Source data
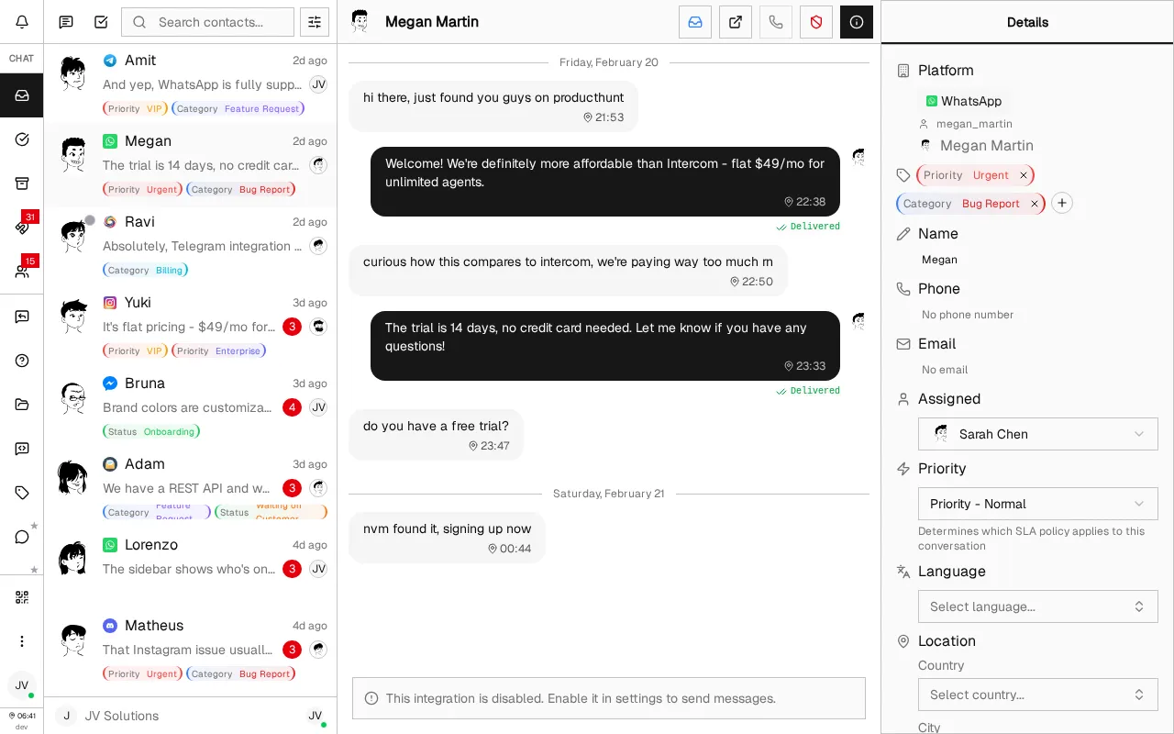Remove the Urgent priority tag

pos(1023,174)
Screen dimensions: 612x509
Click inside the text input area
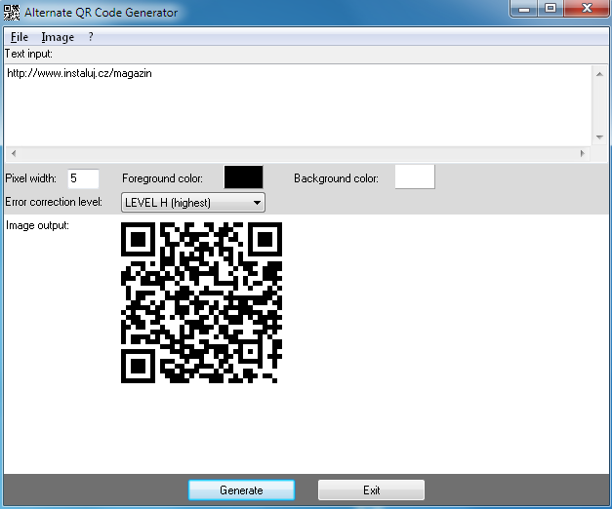[293, 102]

▶ What you should do: Quote exactly, and only, the lines from the line containing "Screen dimensions: 612x509" through the final line of the records above, both included, omitting any pictures.

▶ Expected output:
Screen dimensions: 612x509
Click inside the text input area
[293, 102]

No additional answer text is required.